Erfahrungstrip

Selbstversuch Aerial Yoga: Wie ich nach 80 Minuten fast schwerelos wurde

Christian Engel

Runterkommen, in die Tiefentspannung eintauchen und kopfüber baumeln: fudder-Autor Christian Engel hat sich für fudder in die Seile gehängt und Aerial Yoga ausprobiert. Seinen Selbstversuch schildert er in drei Phasen.

Ich habe in meinem Leben schon das eine oder andere mitgemacht. Dass ich mich aber mal in ein Tuch verwandeln würde, hätte ich nicht für möglich gehalten. Nach 80 Minuten Schwerelos-Yoga ist meine Metamorphose abgeschlossen. In den 80 Minuten zuvor hatte ich das Tuch kritisch beäugt, mich langsam an es gewöhnt, mich in seinen samtenen Stoff verliebt, es mir geschmeidig um die Hüften und Schultern gelegt, und dann, nach 80 Minuten: bin ich selbst zum Tuch geworden.


Ich fühle mich weich und leicht, könnte vor Glück die ganze Welt umhüllen, davonfliegen im Aufwind des Universums, nicht nur hinauf zu den Sternen, sondern noch viel weiter darüber hinaus. Dass ich wenige Minuten nach dem High durch diesen klasse Stoff am liebsten in eine Ecke kotzen würde, gehört allerdings auch zur Geschichte. Erzähl ich euch später, in der dritten Phase meines Selbstversuchs.
Wer Schwerelos-Yoga bei Hanna Kuhfuß mal ausprobieren möchte, muss sich noch bis Anfang September gedulden. Aber ihre Kollegin bietet aktuell Kurse an, natürlich unter Einhaltung der Covid-19-Vorsichtsmßnahmen.

Weitere Infos: schwerelos-yoga.de

1. Phase: Leichtathletiktrainer Roli hatte Recht

Ein Kellerraum in der Wiehre, hier bietet Yogalehrerin Hanna Kuhfuß mehrmals wöchentlich Schwerelos-Yoga an. Neun bunte Tücher hängen von der Decke, eine Buddhafigur schneidersitzt mit versteinertem Lächeln in der Ecke, Musik, die man gemeinhin als sinnlich und beruhigend beschreibt, erfüllt den Raum. Acht Yoginis und Yogis sind gekommen, kurz noch Zeit zum Kennenlernen.

Aline, 37, ist heute zum sechsten Mal dabei. Sie hat früher Modern Dance gemacht, auch voltigiert, also aufm Pferderücken geturnt. Nach der Geburt des zweiten Kindes wollte sie einen anderen Sport ausprobieren. Zufällig stieß sie auf Schwerelos-Yoga – und ist seitdem dabei: "Meine Rückenprobleme wegen der Schreibtischarbeit sind seither verschwunden."

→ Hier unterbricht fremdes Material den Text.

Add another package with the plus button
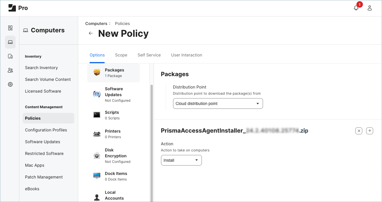The width and height of the screenshot is (382, 202). point(370,131)
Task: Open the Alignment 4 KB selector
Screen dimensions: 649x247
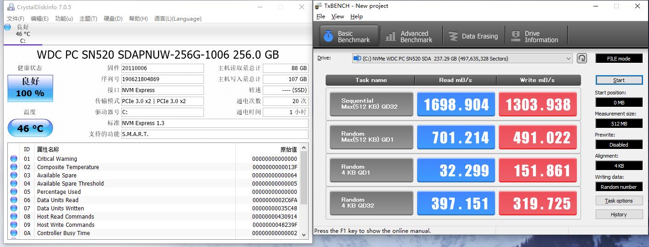Action: (618, 166)
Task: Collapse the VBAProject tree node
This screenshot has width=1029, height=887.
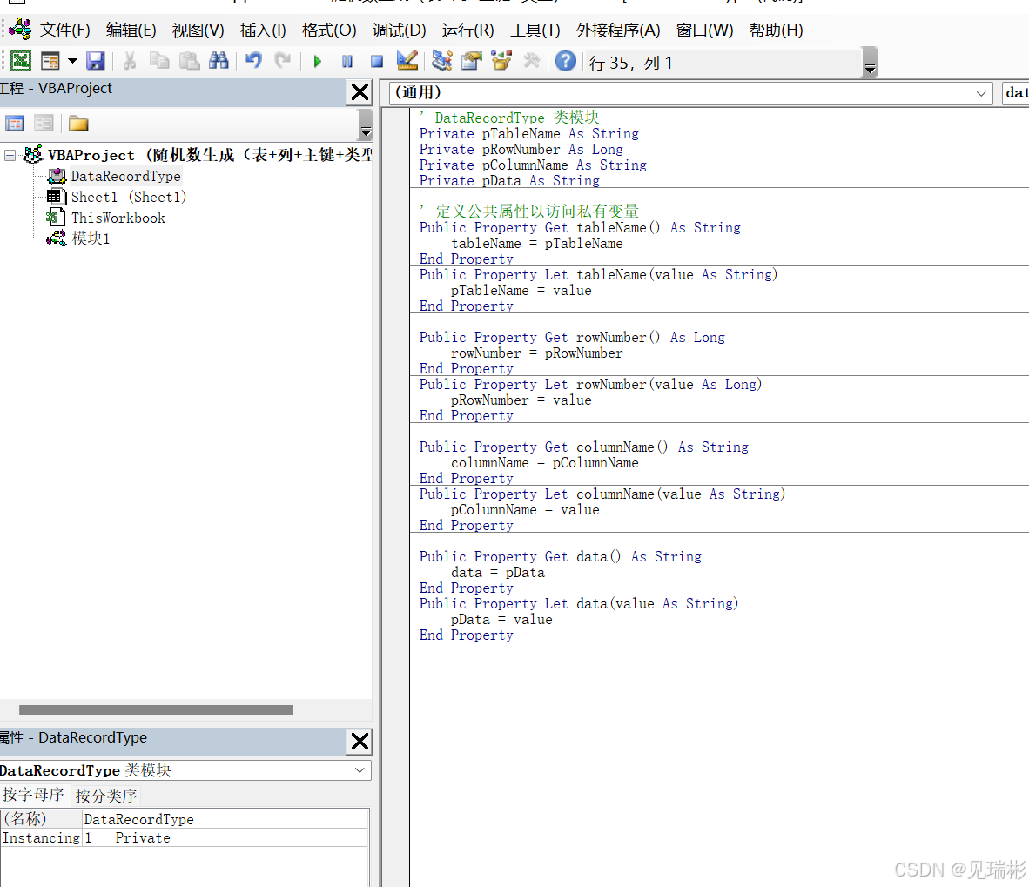Action: pyautogui.click(x=10, y=156)
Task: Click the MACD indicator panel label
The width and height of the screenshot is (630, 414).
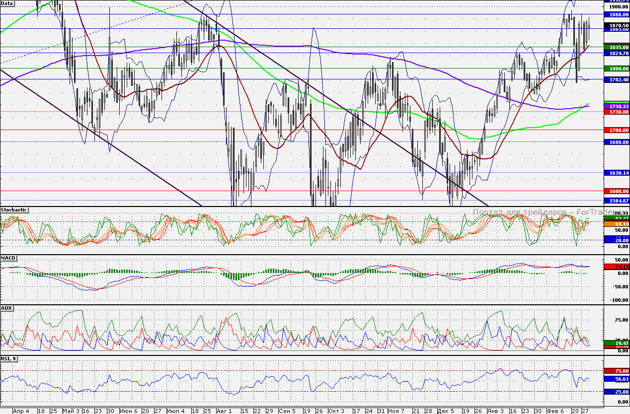Action: [8, 259]
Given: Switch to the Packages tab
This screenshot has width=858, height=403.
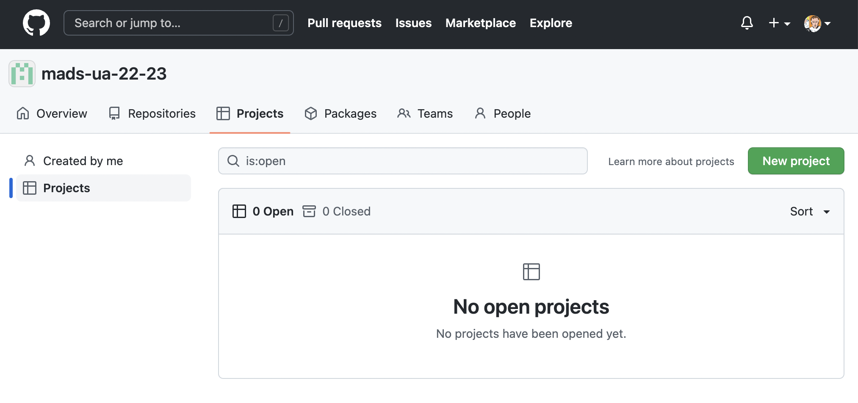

Sanketh, 31, Rookie im Schwerelos-Yoga, aber absoluter Yoga-Profi. Seine Mutter ist Yogalehrerin, er stammt aus Indien, das naheliegende Klischee bedient er selbst: "Yoga fließt in unserem Blut". Seine Mutter würde Schwerelos-Yoga wohl lächerlich finden, glaubt er. "Wieder so ein Abklatsch vom traditionellen Yoga, würde sie sagen."

Hanna Kuhfuß, 34, die wichtigste Person an diesem Abend, da sie uns anleiten wird. Stammt aus Kassel, hat in Freiburg einen Magister in Süßwasserkunde und Meereswissenschaften absolviert, forscht nun in einem Institut über biologisch abbaubares Plastik. Während des Studiums hat Hanna Yoga ausprobiert, dabei bemerkt, dass sich ihre Rückenprobleme deutlich verbesserten. Sie hat sich immer mehr für Yoga interessiert, was dabei anatomisch geschieht, welche Hormone freigesetzt werden, wie die Nerven auf die unterschiedlichen Reize reagieren. Hanna Kuhfuß ließ sich zur Yogatherapeutin ausbilden, spezialisierte sich später auf Aerial-Yoga, das sie seit 2018 unter dem Namen "Schwerelos-Yoga" in Freiburg anbietet. So viel zu meiner Lehrerin, jetzt geht die Stunde los.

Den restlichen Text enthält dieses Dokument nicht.